For this purpose, rubber carriers were impregnated with the fragrance mixtures listed and placed in trap bodies of the delta type with an adhesive surface. The evaluation was carried out at fixed time intervals by counting the Sparganothis males caught in the pheromone traps. The experiments were repeated in Hungary in July and August 1984.

The trap experiments confirm the importance of E 9-dedecenol in combination with other active ingredients.

The results are summarized in Tables 1 and 2.
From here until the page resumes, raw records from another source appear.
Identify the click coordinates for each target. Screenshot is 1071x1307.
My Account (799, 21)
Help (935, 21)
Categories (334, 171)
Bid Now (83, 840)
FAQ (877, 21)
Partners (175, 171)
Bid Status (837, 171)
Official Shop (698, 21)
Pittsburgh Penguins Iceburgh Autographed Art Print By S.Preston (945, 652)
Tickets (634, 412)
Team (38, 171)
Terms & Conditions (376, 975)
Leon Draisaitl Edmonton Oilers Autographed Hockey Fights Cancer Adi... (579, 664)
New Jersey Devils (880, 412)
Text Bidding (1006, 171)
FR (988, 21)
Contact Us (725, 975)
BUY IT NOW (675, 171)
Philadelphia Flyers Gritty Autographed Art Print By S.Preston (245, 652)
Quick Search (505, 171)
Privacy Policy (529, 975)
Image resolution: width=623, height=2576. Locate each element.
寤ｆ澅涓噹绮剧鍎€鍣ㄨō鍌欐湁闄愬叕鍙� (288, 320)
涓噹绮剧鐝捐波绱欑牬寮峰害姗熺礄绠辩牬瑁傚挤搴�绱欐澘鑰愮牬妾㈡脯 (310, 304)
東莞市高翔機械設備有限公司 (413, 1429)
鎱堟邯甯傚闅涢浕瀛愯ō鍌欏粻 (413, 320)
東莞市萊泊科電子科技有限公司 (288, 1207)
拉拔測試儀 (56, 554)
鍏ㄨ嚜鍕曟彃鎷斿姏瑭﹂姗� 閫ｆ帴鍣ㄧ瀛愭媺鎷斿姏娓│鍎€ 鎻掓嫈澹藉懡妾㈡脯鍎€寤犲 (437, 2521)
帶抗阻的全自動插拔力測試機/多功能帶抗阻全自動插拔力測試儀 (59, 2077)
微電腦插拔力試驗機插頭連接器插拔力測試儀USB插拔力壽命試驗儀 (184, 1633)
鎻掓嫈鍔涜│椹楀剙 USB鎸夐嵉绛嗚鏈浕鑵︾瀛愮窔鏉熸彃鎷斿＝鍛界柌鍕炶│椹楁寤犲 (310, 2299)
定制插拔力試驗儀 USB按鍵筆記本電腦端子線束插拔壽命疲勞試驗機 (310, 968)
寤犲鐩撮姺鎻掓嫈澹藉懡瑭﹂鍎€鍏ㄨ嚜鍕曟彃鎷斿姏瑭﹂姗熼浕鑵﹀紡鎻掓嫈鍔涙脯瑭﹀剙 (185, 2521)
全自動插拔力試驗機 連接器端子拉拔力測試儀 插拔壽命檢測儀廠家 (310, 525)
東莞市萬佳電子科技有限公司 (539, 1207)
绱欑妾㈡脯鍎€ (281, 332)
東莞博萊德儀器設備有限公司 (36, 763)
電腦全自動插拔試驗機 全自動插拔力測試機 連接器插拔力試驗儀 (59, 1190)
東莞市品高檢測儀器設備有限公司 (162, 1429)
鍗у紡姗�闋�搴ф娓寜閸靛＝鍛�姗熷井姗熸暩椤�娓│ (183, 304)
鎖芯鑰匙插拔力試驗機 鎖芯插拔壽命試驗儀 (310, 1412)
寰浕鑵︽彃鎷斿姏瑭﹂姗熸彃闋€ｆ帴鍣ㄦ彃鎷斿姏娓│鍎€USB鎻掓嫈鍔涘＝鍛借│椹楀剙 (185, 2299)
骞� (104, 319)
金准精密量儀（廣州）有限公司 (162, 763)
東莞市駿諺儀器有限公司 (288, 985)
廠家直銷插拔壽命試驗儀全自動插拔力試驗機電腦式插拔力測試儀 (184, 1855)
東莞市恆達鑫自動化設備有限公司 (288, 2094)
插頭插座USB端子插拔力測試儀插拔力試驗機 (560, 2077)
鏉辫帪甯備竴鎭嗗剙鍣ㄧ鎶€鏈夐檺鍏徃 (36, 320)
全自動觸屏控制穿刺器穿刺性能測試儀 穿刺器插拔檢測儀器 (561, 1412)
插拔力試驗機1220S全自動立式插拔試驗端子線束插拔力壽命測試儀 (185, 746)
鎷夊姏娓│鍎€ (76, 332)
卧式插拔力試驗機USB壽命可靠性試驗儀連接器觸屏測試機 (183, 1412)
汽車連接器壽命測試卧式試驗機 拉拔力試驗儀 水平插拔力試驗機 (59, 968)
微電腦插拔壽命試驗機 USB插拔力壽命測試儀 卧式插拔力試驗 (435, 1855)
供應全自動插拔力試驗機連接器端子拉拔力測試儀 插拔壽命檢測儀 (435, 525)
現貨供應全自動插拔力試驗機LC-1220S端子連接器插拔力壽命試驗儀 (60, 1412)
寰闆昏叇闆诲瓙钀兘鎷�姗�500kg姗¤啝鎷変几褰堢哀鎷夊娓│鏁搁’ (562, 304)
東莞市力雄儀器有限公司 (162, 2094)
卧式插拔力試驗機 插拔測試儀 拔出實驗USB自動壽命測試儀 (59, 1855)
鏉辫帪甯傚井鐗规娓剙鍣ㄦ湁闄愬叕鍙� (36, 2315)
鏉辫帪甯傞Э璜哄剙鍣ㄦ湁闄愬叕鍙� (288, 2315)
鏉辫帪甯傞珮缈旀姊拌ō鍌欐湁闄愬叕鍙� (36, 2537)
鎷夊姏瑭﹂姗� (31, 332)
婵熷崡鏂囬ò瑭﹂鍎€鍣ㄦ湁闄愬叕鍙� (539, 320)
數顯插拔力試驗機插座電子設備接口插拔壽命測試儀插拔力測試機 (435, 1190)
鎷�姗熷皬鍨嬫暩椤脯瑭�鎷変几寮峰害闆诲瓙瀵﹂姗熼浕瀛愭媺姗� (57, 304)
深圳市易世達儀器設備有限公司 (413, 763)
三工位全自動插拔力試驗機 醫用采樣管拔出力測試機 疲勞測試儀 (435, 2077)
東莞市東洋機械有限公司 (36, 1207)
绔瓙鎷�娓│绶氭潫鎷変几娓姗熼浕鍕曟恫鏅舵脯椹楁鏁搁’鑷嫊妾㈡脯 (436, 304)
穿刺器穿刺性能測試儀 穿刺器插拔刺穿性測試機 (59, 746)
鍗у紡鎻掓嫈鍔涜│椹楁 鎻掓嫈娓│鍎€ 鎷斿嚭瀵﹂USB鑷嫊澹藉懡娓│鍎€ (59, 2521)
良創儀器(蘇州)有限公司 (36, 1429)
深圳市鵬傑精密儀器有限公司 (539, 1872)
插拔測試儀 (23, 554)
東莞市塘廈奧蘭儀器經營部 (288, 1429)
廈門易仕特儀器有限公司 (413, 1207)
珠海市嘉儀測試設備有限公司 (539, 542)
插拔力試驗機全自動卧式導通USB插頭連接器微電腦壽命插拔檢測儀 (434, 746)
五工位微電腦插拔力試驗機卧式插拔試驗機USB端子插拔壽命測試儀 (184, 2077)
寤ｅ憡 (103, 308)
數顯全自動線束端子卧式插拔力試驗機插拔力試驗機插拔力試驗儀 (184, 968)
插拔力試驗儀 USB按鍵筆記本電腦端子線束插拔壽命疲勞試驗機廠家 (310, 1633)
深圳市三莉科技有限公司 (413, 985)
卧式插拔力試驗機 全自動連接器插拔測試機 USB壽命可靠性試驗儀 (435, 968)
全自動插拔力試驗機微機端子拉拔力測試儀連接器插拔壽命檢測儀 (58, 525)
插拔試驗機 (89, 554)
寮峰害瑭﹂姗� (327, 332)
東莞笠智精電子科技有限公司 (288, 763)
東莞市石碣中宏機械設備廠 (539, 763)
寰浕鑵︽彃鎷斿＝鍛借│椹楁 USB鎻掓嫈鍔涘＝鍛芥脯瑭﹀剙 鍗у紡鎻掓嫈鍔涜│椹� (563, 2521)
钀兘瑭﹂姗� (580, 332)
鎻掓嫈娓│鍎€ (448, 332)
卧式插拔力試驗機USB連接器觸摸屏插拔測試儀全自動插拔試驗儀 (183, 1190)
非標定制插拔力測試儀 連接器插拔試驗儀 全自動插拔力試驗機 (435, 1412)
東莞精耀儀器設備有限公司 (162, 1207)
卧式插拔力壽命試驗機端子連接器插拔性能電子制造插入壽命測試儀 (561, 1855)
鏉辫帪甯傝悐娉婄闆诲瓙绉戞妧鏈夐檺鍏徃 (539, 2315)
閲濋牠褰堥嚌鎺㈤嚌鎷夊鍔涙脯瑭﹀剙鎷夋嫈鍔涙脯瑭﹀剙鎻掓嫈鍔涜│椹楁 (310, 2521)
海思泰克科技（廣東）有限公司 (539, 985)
Here means: 12-Ac = dodecyl acetate

14-Ac = tetradecyl acetate

E 9-12-Ac = E 9-dodecenyl acetate

Table 1

Pheromone combination in micrograms / rubber carrier

I.

II

III

12 ac

E 9-12

14 ac

Total catch

Ac

male

5

20th

100

100

20th

100

175

0

20th

100

100

20th

100

33

5

20th

0

100

20th

100

192

5

0

100

100

20th

100

170

5

20th

100

100

0

100

176

5

20th

100

0

20th

100

217

Table 2

I II III 12 Ac E 9-12 14 Ac Total catch

Ac male

5

20th

20th

0

20th

0

398

5

0

0

0

20th

0

3rd

0

0

0

0

20th

0

0

5

0

0

0

0

0

1

5

20th

20th

100

20th

100

384

5

0

0

100

20th

100

4th

3rd

5

10th

15

20th

25th

30th

35

40

45

50

55

60

65

Claims (6)

669712 PATENT CLAIMS 1. Containing agents for attracting and / or confusing the male animals of the springworm Sparganothis pilleriana E 9-dodecenol (I) and at least one of the compounds E 11-tetradecenyl acetate (II) and / or Z 11 tetradecenylacetate (III). 2. Composition according to claim 1, containing I and II and / or III and at least one of the compounds E 9-dodecenyl acetate and dedecyl acetate. 3. Composition according to claim 1, containing (I), (II) and / or (III) in a weight ratio of 1 (I): 1000 (II or III) to 10: 1. 4. Composition according to claim 1, 2 or 3, containing additives and auxiliaries. 5. A method for controlling the springworm by at least partially preventing its reproduction, characterized in that one uses an agent according to one of claims 1 to 4 in such an amount that the male animals of the species are disturbed in the detection of the female animals. 6. A method for combating the springworm by physical destruction, characterized in that one uses an agent according to one of claims 1 to 4 in connection with an insecticide, the occurrence of the springworm by attracting the male animals of the species and this at the site or in their immediate vicinity by exposure to the insecticide.